Several factors are driving the integration of Wi-Fi and cellular phones. At the top are the demands of an increasingly mobile global workforce to stay connected while in and out of the office and on the road.
However, enterprises planning to converge their wireless voice networks should ensure that the merged wireless systems they implement offer all of the same services and applications their current telecom and data networking solutions offer, such as call forwarding, conferencing, voice messaging, etc.
At the top of an enterprise CIO's "wish list" should be security. One of several security-related issues to consider is the implication of an outsider co-opting a user's wireless signal.
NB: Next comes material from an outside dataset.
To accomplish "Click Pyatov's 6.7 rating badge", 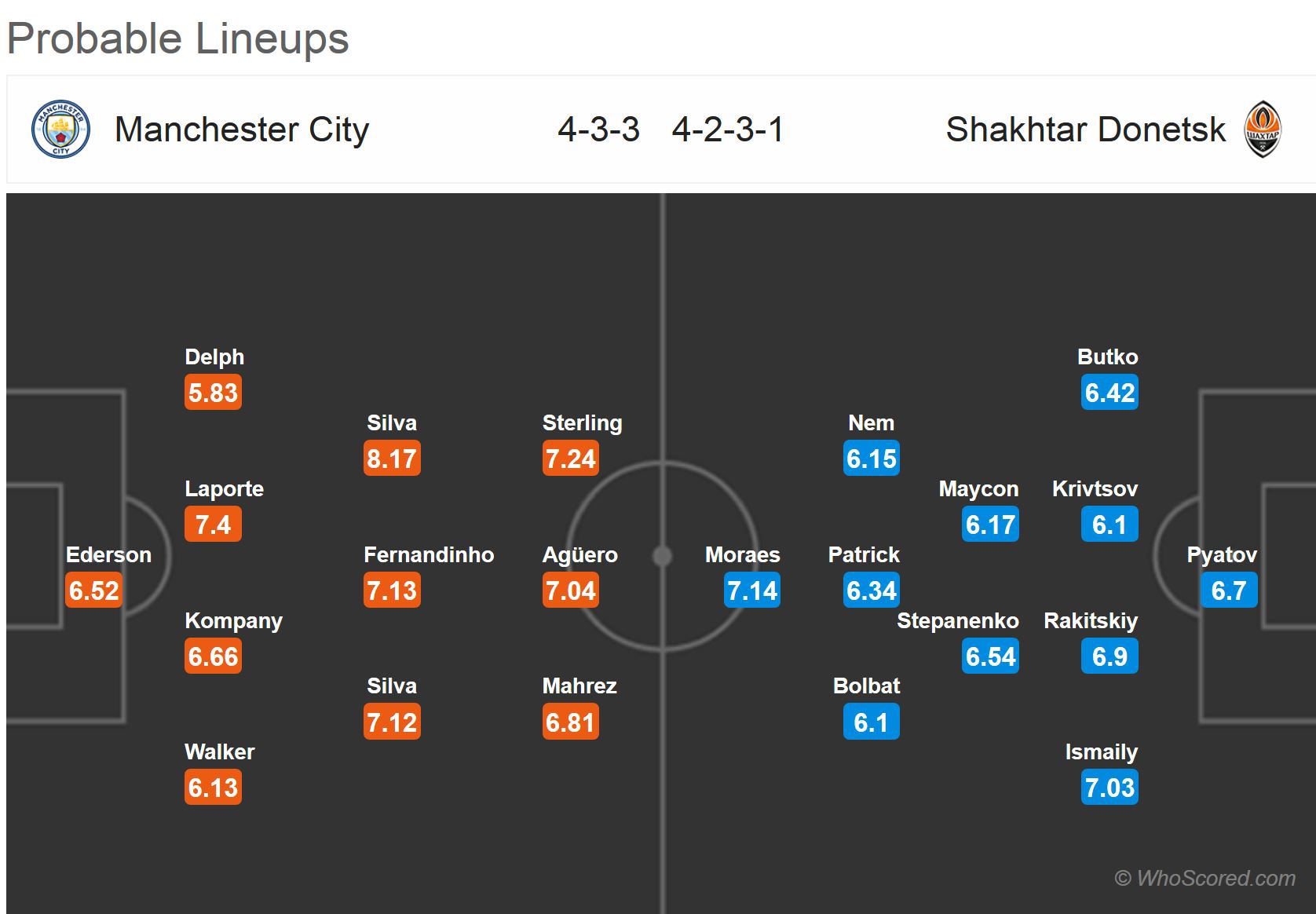I will (1229, 590).
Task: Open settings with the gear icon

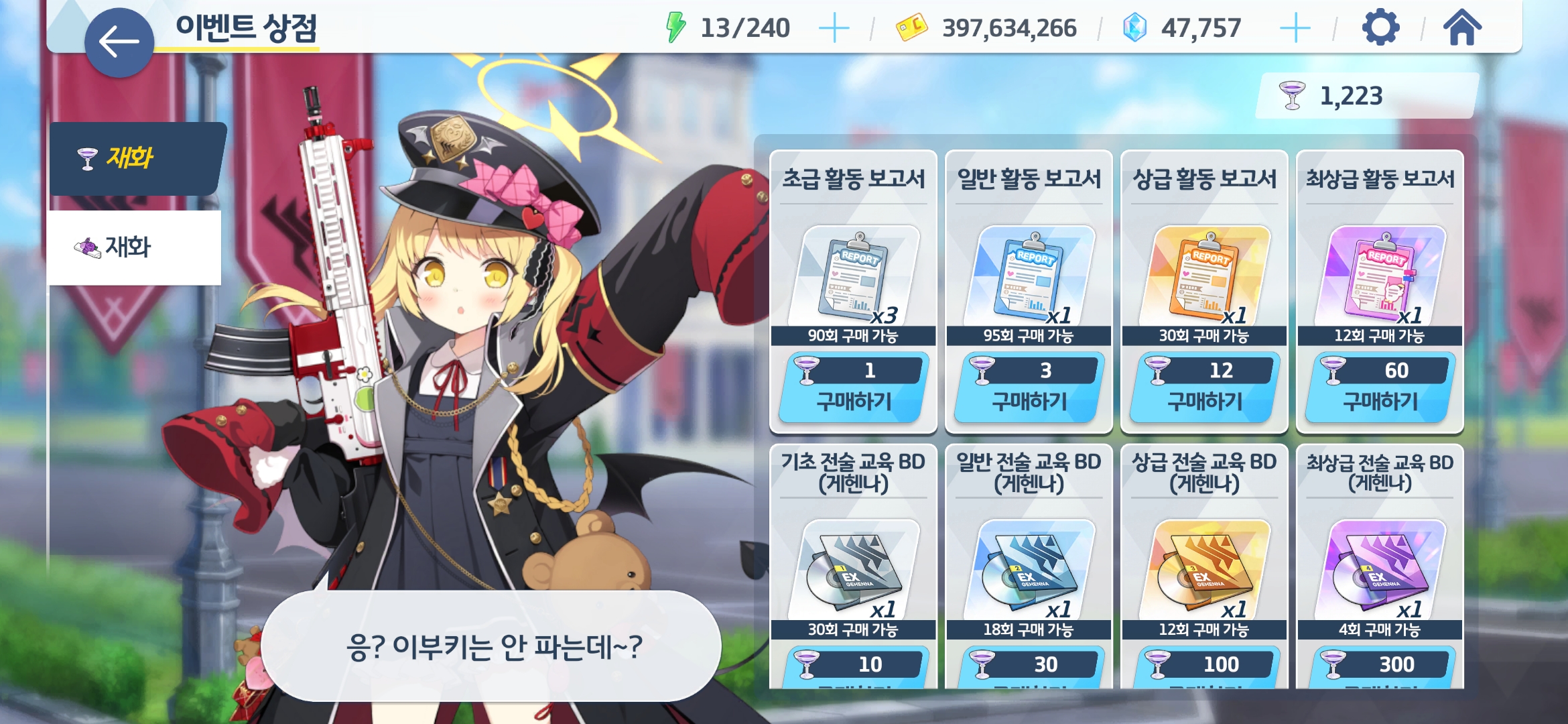Action: [1380, 28]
This is possible with so-called "honey pots," also known as rogue wireless access points, designed to make employees believe they're connected to the corporate network. When such a stealth maneuver takes place, an outsider has credentials that grant access to proprietary systems and the data they house.
That means taking a proactive security stance with wireless communications is critical to a successful deployment. By proactive, I'm referring to systems that can provide authentication and built-in encryption protocols.
Enterprises will almost certainly have to set up virtual firewalls, or "domes" of security, around their wireless systems to ensure wireless network users are not lured to outside access points, compromising the network.
Enterprise CIOs considering the move to Voice Over Wi-Fi (VoWi-Fi) must also realize a true converged network is key. They must seriously consider deploying a standards-based WLAN that is optimized for voice and data.
With the next generation of communications upon us, don't be too surprised when you see significant strides made across the wireless market during the coming months.